Even as they deal with the stress of a 2014 playoff chase, which today includes taking on Indians starter Corey Kluber, the Tigers flirted with their future Sunday when they announced call-ups from the minor leagues a day before big-league rosters expand.
They will add seven players beginning Monday, and extending into Tuesday. The group includes two high-profile position players, outfielder Steven Moya and catcher James McCann, who will join the Tigers in time for today’s series opener against the Indians at Progressive Field.
Hernan Perez, a middle infielder who has had earlier stints with the Tigers, will also arrive Monday, as will outfielder Tyler Collins, who began the season with Detroit.
A pair of pitchers, Kyle Lobstein and Robbie Ray, each of whom has started games for the Tigers in 2014, will be added Tuesday, with Lobstein getting Tuesday’s start against the Indians’ Carlos Carrasco.
To make 40-man roster room for McCann, the Tigers moved pitcher Drew VerHagen to the emergency disabled list.
Moya is perhaps the most dynamic new addition, all because of the 35 home runs and 104 RBIs he hit at Double A Erie in 2014, each of which was a team record. He is a 6-foot-6, 232-pound left-handed batter whose strong suit was mentioned Sunday by Tigers manager Brad Ausmus as the big attraction in bringing him aboard.

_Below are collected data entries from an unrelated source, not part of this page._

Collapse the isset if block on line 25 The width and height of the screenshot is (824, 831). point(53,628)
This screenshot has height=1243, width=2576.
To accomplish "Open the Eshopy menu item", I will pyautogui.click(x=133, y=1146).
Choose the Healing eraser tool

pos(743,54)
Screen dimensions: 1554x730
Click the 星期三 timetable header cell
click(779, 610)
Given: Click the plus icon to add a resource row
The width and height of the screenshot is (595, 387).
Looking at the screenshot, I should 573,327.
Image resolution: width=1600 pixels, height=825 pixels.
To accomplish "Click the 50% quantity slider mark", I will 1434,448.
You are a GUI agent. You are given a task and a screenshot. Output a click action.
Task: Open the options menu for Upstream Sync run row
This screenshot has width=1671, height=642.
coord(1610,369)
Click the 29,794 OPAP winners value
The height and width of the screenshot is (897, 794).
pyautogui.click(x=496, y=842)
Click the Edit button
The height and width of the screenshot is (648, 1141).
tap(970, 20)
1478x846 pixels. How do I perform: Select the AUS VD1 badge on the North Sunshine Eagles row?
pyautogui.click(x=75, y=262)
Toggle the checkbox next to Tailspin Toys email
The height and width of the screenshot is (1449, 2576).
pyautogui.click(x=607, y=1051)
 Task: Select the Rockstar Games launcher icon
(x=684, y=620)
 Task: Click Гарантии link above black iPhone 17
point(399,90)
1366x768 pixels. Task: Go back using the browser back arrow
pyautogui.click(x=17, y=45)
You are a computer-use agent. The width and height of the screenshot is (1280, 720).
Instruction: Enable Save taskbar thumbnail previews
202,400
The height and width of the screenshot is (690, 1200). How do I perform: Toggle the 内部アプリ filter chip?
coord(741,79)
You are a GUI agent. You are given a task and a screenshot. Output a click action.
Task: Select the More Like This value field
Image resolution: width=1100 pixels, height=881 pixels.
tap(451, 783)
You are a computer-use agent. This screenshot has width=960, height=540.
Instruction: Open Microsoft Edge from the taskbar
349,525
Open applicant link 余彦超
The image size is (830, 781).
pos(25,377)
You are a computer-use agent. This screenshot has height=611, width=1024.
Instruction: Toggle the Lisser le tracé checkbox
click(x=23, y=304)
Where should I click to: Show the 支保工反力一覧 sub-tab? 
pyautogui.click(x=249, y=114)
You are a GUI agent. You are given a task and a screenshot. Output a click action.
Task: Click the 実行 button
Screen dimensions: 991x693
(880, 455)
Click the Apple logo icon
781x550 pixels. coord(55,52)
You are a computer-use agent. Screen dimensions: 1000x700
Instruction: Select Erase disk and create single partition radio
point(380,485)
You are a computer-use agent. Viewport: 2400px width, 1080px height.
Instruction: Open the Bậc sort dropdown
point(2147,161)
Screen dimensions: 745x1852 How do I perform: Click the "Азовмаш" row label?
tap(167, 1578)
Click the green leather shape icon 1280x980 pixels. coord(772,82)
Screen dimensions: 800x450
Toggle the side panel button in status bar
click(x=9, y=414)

“Power,” said Ausmus, speaking of a prospect whose defense is also regarded as a plus.
McCann, whose bat became more of a weapon this season at Triple A Toledo, is a former top-round Tigers draft pick. He is expected to help at catcher as he auditions for what could be a part-time role with the Tigers in 2015.
The only noteworthy absence from Sunday’s group was left-handed reliever Ian Krol, who spent significant time with the Tigers in 2014 but did not make the cut a month after he was assigned to Toledo.
Rick Porcello is a renowned ground-ball pitcher whose bad luck Sunday was to have thought ground balls — or even fly balls — would be handled deftly.
His teammates had a bad day, making four official errors, and messing up in enough unofficial instances to have made the afternoon a bad experience for themselves, and for their starting pitcher.
Porcello, though, avoids any eye-rolls or sarcasm when a bullpen, or his fielders, happen to fail him and the Tigers’ collective mission. He instead points a finger or two at himself, as he did following Sunday’s debacle.
“On my end, I gave up a lot of hits,” said Porcello, who allowed 11 hits and six runs, only three of which were earned due to his defense’s misdeeds. “In baseball, there are experiences you pitch through. A game’s not always going to go smoothly.”
Porcello, of course, didn’t mention that one of those 11 hits was a dubiously awarded double by Adam Eaton that fell from the glove of left fielder J.D. Martinez. Neither did he mention that errors mean the enemy can bring more batters to the plate, and that more batters, and more pitches thrown in a particular inning, have a way of leading to more hits and runs.
Porcello instead viewed his own work as having been less than top-grade Sunday, even if he was pleased with his curveball and off-speed pitches.
Otherwise, he believed he was part of a day and an overall effort the Tigers preferred to stuff into a circular file, the sooner the better.
Miguel Cabrera sat out Sunday’s game and, as he has made clear will be the case with Cabrera for probably the remainder of this season, Ausmus could not say whether his No. 3 hitter would be in today’s lineup against Kluber.
“Day to day,” Ausmus repeated after Cabrera took a full breather. He had been forced from Saturday night’s game against the White Sox when his damaged right ankle sent him to the clubhouse in the fourth inning.
Don Kelly started at first base Sunday.